Entropy barriers and accelerated relaxation under resetting

TL;DR

This paper investigates how resetting influences relaxation dynamics in entropy barrier systems like the backgammon model, revealing finite relaxation times and new insights into entropy-driven relaxation processes.

Contribution

It introduces a mapping of the backgammon model to diffusion with resetting and analyzes the finite relaxation times under resetting using an adiabatic approximation.

Findings

Relaxation time becomes finite under resetting.

Mapping to diffusion with resetting provides new analytical insights.

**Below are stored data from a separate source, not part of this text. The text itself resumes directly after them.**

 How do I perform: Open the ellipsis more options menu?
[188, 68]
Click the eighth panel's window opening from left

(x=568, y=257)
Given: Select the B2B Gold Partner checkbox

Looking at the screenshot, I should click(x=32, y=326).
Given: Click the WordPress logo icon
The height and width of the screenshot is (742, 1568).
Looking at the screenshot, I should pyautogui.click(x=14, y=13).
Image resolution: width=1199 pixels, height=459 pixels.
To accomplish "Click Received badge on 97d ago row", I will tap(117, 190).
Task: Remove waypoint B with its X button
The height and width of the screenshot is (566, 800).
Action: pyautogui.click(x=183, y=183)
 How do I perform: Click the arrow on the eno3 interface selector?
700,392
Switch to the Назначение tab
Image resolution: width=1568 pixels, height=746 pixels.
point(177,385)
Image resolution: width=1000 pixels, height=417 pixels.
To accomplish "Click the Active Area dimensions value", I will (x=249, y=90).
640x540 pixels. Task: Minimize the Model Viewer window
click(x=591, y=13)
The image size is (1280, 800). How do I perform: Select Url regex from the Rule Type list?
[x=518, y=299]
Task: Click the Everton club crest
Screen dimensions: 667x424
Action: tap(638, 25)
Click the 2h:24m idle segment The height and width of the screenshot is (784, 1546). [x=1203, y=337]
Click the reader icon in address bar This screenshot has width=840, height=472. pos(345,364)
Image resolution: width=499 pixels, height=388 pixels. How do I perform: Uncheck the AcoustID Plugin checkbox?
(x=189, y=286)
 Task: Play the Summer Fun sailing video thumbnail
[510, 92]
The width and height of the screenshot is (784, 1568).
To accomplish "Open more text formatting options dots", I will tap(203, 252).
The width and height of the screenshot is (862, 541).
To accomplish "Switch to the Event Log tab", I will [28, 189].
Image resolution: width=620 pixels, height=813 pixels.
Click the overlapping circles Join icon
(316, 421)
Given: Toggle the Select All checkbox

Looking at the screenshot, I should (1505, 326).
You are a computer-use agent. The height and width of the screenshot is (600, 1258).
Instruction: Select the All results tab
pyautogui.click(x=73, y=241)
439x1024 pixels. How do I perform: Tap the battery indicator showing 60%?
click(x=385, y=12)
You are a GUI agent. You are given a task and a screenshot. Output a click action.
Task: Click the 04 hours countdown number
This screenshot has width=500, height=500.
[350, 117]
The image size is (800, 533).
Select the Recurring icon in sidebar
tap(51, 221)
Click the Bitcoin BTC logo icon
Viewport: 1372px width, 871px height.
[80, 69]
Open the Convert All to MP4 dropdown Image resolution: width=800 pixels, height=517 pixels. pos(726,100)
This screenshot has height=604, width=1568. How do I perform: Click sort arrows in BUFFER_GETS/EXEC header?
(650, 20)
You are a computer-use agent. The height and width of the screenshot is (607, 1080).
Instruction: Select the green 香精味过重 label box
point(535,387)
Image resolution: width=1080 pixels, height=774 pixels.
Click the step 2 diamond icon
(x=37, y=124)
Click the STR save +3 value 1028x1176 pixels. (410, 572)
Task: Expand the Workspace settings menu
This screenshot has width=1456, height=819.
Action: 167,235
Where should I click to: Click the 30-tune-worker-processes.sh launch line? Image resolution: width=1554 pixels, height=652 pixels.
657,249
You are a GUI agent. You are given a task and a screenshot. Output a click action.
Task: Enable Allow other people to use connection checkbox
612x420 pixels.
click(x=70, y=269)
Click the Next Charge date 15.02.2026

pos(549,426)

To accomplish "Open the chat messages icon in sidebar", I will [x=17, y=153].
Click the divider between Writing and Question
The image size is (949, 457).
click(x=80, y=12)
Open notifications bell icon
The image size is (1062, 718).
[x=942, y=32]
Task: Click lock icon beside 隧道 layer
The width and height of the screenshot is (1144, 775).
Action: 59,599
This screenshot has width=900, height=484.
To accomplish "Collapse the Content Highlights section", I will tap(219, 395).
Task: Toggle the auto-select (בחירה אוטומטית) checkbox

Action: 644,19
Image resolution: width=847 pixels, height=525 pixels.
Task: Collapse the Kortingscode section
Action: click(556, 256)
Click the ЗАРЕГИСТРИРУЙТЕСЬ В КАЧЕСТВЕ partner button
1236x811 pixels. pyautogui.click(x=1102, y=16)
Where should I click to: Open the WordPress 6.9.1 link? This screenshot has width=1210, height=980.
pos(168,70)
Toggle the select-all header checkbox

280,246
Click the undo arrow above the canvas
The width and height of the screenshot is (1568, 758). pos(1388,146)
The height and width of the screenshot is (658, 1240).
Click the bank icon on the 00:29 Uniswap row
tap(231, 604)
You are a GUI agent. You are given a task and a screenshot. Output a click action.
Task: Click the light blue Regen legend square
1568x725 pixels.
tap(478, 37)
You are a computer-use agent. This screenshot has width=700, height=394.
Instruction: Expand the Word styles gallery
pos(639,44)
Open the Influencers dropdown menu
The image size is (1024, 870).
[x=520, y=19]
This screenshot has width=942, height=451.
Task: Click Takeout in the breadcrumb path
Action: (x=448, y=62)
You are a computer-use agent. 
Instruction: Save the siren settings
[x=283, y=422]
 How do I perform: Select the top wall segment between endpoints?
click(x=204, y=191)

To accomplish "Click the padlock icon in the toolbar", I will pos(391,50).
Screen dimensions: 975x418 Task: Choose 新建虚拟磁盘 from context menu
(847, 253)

Entropy barriers can be overcome with resetting mechanisms.

Abstract

The zero-temperature limit of the backgammon model under resetting is studied. The model is a balls-in-boxes model whose relaxation dynamics is governed by the density of boxes containing just one particle. As these boxes become rare at large times, the model presents an entropy barrier. As a preliminary step, a related model with faster relaxation, known to be mapped to a symmetric random walk, is studied by mapping recent results on diffusion with resetting onto the balls-in-boxes problem. Diffusion with an absorbing target at the origin (and diffusion constant equal to one), stochastically reset to the unit position, is a continuum approximation to the dynamics of the balls-in-boxes model, with resetting to a configuration maximising the number of boxes containing just one ball. In the limit of a large system, the relaxation time of the balls-in-boxes model under resetting is finite. The backgammon model subject to a constant resetting rate is then studied using an adiabatic approximation.